AI Glossary
Transfer Learning
Transfer learning is a machine learning technique where a pre-trained model is reused as the starting point for a model on a second problem.

Explanation
Imagine learning to ride a bicycle. Once you've mastered the basics of balance and steering, it becomes easier to learn to ride a motorcycle. You're not starting from scratch; you're building upon your existing knowledge.
That's the core idea behind transfer learning. Instead of training a machine learning model from scratch for every new task, we can take a pre-trained model that has already learned to perform a similar task and fine-tune it for the new task.
It's like giving the model a head start, allowing it to learn more quickly and efficiently. The pre-trained model has already learned general features and patterns from a large dataset, so it requires less data and less training time to adapt to the new task.

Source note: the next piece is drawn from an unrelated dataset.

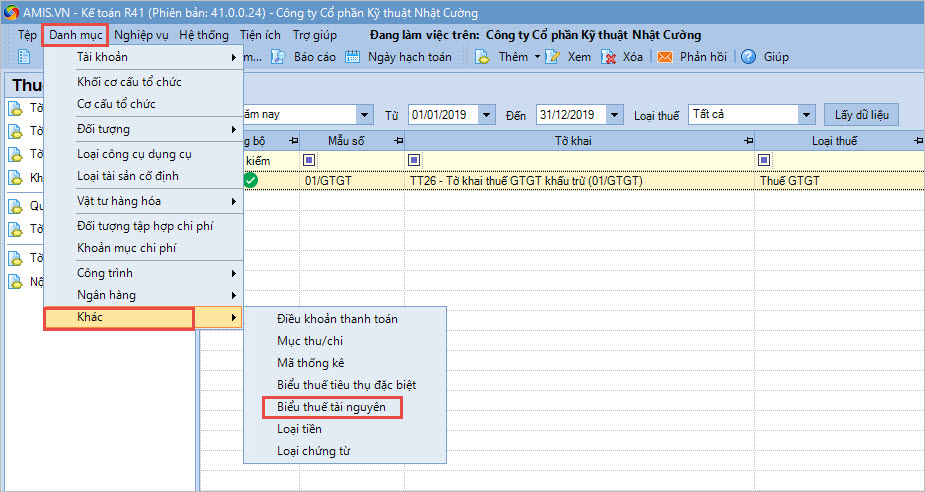The width and height of the screenshot is (925, 492).
Task: Choose Loại tiền in the Khác submenu
Action: [299, 429]
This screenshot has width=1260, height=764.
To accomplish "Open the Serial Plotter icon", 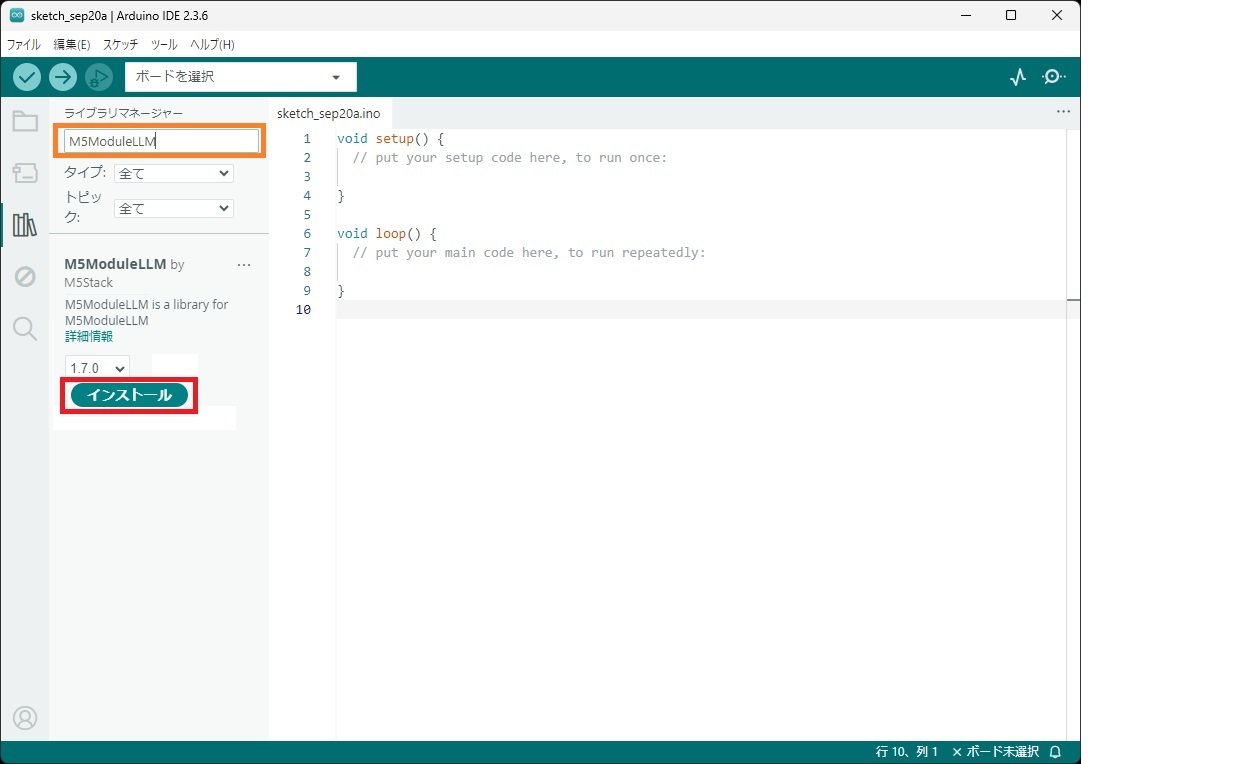I will tap(1018, 77).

This is particularly useful when we don't have enough data to train a model from scratch or when we want to speed up the development process.
Examples
Consumer Example
Consider a language translation app. Instead of building a translation model from scratch for every language pair, developers can use a pre-trained model that has already learned to understand the general structure of language. They can then fine-tune it for the specific language pair they want to support.

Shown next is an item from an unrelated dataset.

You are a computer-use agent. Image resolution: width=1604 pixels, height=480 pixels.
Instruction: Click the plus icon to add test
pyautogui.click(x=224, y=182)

It's like giving the app a foundational understanding of language, making it easier to learn new languages.
Business Example
Imagine a medical imaging company using AI to detect diseases from X-ray images. Training a model from scratch would require a massive dataset of labelled images, which can be expensive and time-consuming to acquire. With transfer learning, the company can use a pre-trained model that has been trained on a large dataset of general images and fine-tune it for the specific task of detecting diseases in X-ray images.
It's like giving the AI a basic understanding of image analysis, allowing it to quickly learn to identify subtle patterns indicative of disease.